Mais qui, du G 7, peut lever le petit doigt pour révéler à l'opinion une seule initiative médiatique prise dans le sens de prouver le soutien à la transformation structurelle de la société congolaise sous le leadership du Président Joseph Kabila ?

NON PAR LES FAITS ET GESTES DE SON ENTOURAGE

Ce qui est grave, voire gravissime, c'est que le G 7 a pleinement conscience du fait que le Raïs, dans chacun de ses discours sur l'état de la Nation, renouvelle continuellement l'engagement de respecter la Constitution.

Dans celui du 28 octobre 2013, par exemple, il dit clairement ceci : "La gouvernance politique et institutionnelle a, elle aussi, fait l’objet des travaux des Concertations nationales.

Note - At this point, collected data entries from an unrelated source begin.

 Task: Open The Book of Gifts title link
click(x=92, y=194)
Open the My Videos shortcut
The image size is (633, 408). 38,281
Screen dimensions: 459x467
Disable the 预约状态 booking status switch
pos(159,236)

Comme les Délégués à ces assises, Je suis pour le respect, par tous, de l’esprit et de la lettre de la Constitution de la République dans son ensemble, telle qu’adoptée par référendum populaire en 2005". Tandis que dans celui du 15 décembre 2014, il réaffirme sa volonté en déclarant, citation : "Confirmant notre attachement à l’Etat de droit et au respect de la Constitution, le Gouvernement a, au cours des douze derniers mois, poursuivi l’approfondissement de la décentralisation, option irréversible". Fin de citation.

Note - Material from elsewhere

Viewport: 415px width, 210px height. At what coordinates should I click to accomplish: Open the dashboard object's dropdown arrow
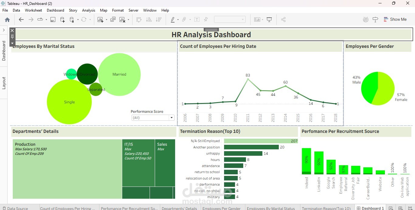(x=12, y=43)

Censé connaître et interpréter tous les discours sur l'état de la Nation (les seuls d'ailleurs à faire l'objet d'un article de la Constitution) - le G. 7 ne doit s'adresser au Président de la République que par rapport aux actes d'Etat qu'il pose, et non par les faits et gestes de son entourage.

STRATAGEME DE CONSOMMATION POPULAIRE

La conclusion à tirer est qu'au départ, la motivation de la 3ème lettre ouverte n'étant nullement fondée puisque non signalée dans l'objet, les auteurs ont tenu seulement à faire parler d'eux.

En choisissant cette voie alors qu'ils ont toutes les possibilités d'entrer en contact avec le destinataire dont ils connaissent, au demeurant, les adresses physiques des bureaux au Palais de la Nation et au Palais du Peuple ainsi que de la résidence à Gombe, en plus des numéros de téléphone et des e-mails, ils n'ont nullement agi dans le sens de se faire entendre et comprendre du Chef de l'Etat, encore moins d'espérer de lui une réponse dans le sens de l'approbation ou de la désapprobation.

Ils savent, au demeurant, que la meilleure façon de susciter la méfiance sinon l'indifférence dans le chef du destinataire est justement celle de rendre publique une démarche. Surtout quand la démarche semble pilotée par le Msr qui est avant tout une création du Raïs.

En définitive, les membres du G 7 ont usé et abusé du stratagème de la communication populaire pour consommation tout aussi populaire.

L'ennui est qu'ils ont cru rééditer l'exploit des "13 Parlementaires" dans leur lettre du 1er novembre 1980 adressée au maréchal Mobutu. Pourtant, les 13 avaient fait et laisser parler des chiffres. Ce qui n'est malheureusement pas le cas pour les acteurs du G 7.

La question de fond à se poser est dès lors de savoir pourquoi, après avoir fait constater par l'opinion publique la rupture du contrat de confiance conclu voici une dizaine d'années, continuent-ils de garder les postes du deal !

Dès la première lettre de constat de cette rupture, ils auraient dû tirer la seule conséquence logique et franchir le Rubicon.

En ne le faisant pas, ils discréditent et décrédibilisent eux-mêmes leur initiative.